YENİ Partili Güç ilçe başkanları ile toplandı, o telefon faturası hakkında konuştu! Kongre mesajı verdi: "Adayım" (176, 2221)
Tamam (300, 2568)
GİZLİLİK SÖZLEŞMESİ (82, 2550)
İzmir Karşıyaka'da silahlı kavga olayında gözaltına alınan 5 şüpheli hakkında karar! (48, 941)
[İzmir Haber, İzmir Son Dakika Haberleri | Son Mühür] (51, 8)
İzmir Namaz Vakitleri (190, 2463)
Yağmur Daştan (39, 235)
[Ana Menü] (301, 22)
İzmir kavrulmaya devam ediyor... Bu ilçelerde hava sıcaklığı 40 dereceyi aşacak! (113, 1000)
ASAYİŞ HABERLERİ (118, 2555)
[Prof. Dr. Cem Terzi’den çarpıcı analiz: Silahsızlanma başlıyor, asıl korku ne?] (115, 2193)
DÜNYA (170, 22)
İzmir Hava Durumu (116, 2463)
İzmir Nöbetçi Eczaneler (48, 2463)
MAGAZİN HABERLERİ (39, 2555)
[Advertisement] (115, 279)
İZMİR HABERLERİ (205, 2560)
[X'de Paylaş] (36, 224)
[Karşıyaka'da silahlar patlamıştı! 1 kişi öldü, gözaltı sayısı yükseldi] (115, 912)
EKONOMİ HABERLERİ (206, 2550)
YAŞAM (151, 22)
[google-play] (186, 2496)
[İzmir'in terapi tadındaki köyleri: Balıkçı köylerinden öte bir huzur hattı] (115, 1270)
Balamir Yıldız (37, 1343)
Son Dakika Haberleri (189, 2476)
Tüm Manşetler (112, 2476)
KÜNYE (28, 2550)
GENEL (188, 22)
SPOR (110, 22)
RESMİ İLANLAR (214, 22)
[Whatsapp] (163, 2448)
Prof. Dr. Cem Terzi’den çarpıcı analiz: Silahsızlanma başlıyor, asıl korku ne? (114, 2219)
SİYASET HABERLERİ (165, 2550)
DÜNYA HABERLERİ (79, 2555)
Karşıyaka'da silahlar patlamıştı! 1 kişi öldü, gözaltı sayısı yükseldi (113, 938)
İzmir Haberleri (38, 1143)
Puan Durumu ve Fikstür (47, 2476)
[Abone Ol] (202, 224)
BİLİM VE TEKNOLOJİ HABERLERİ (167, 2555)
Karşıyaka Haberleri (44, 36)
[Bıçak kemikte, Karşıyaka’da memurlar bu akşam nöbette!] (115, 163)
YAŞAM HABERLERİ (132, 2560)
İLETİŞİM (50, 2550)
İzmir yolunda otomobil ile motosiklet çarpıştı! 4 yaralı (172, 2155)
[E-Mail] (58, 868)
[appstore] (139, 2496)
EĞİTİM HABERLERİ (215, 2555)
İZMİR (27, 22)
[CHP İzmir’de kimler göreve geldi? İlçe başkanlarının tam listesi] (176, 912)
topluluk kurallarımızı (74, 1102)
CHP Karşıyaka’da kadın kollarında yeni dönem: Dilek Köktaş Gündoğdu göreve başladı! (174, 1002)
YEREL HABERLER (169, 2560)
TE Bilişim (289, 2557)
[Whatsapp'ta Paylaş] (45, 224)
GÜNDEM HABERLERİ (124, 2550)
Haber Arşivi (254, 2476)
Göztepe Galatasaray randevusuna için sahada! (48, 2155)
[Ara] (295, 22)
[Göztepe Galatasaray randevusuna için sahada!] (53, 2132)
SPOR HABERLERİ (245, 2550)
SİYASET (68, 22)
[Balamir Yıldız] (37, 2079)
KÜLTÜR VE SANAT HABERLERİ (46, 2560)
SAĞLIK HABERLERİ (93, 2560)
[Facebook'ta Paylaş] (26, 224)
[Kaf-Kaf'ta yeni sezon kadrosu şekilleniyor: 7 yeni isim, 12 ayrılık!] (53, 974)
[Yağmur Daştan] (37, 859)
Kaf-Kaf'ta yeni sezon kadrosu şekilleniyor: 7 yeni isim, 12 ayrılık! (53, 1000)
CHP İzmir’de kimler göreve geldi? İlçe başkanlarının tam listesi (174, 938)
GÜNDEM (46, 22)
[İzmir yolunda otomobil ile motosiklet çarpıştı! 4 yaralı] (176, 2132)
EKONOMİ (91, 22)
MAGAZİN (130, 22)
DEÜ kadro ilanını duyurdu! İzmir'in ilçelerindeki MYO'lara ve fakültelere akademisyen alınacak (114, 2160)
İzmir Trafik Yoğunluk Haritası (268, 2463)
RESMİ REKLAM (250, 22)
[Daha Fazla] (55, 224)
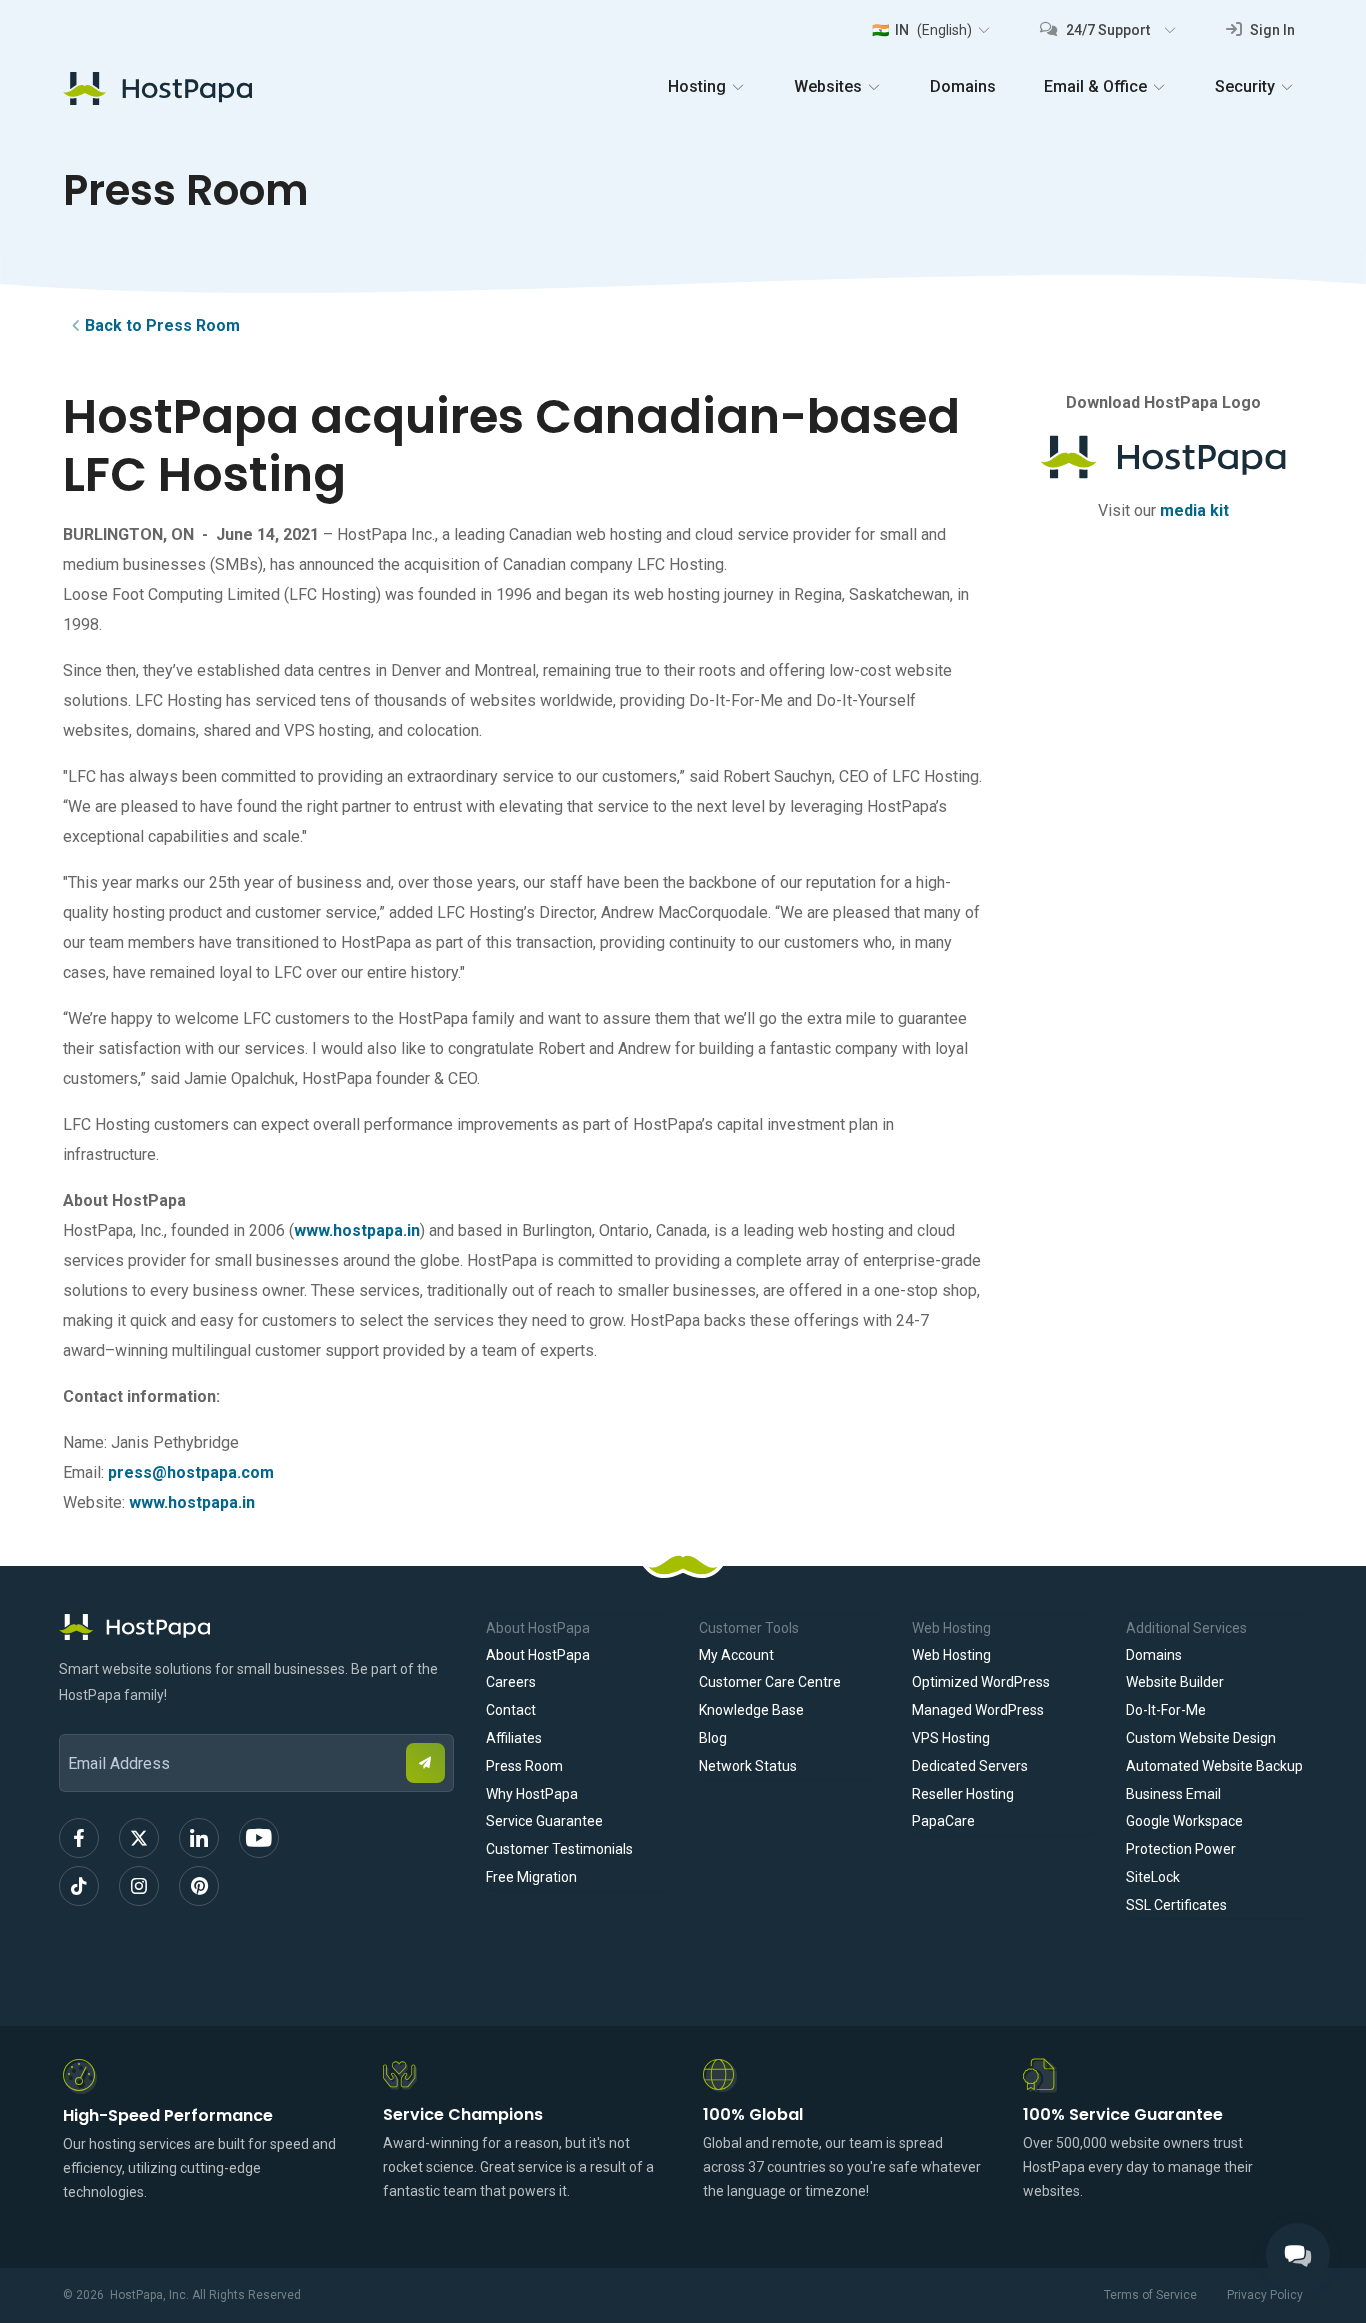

> Try it:
Starting at the line that contains "[Balamir Yıldız] (37, 2079)", extract each line through the last line of the material exactly as written, and include no pictures.

> Solution to this problem:
[Balamir Yıldız] (37, 2079)
KÜLTÜR VE SANAT HABERLERİ (46, 2560)
SAĞLIK HABERLERİ (93, 2560)
[Facebook'ta Paylaş] (26, 224)
[Kaf-Kaf'ta yeni sezon kadrosu şekilleniyor: 7 yeni isim, 12 ayrılık!] (53, 974)
[Yağmur Daştan] (37, 859)
Kaf-Kaf'ta yeni sezon kadrosu şekilleniyor: 7 yeni isim, 12 ayrılık! (53, 1000)
CHP İzmir’de kimler göreve geldi? İlçe başkanlarının tam listesi (174, 938)
GÜNDEM (46, 22)
[İzmir yolunda otomobil ile motosiklet çarpıştı! 4 yaralı] (176, 2132)
EKONOMİ (91, 22)
MAGAZİN (130, 22)
DEÜ kadro ilanını duyurdu! İzmir'in ilçelerindeki MYO'lara ve fakültelere akademisyen alınacak (114, 2160)
İzmir Trafik Yoğunluk Haritası (268, 2463)
RESMİ REKLAM (250, 22)
[Daha Fazla] (55, 224)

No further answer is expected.